# EXCERPTED TEXT
■ ■ ■

Heart failure, congenital heart disease, coronary artery disease, stroke, and many other
cardiovascular disorders require a doctor's special attention in order to receive better therapy.
Nowadays, artificial intelligence (AI), which replicates human intelligence in computer
programs that think like people, has become an essential tool for medical research. Everyone
is focused on the development of technology in the digital age so that it can converge with the
medical industry and provide new connected, reliable, and efficient healthcare solutions. AI is
one of the most recent advancements in the extension and improvement of cardiac efficiency.
AI is used to assess the outcomes of devices like echocardiograms, MRIs, CT scans, and other
ones that have long been studied using ever-more-advanced technological techniques. AI,
which helps us to determine the ideal operating conditions throughout the recuperation process,
made this possible. Cardiology wants to use AI to advance technology and implement clinical
AI practices that emphasize a healthy lifestyle for a wide range of people (Sahu, 2021).

■ ■ ■

# DATA BLOCK
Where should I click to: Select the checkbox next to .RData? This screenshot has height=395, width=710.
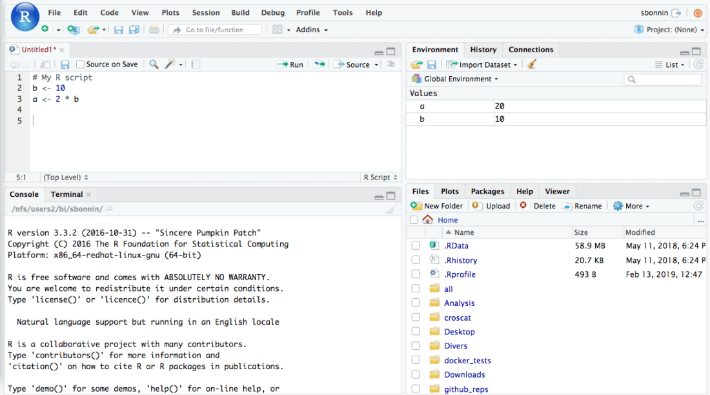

■ ■ ■

# WHAT THIS TASK INVOLVES
According to the excerpt on AI in cardiology, the outcomes of which devices does AI assess?

# WRITTEN SOLUTION
Echocardiograms, MRIs, CT scans, and other devices.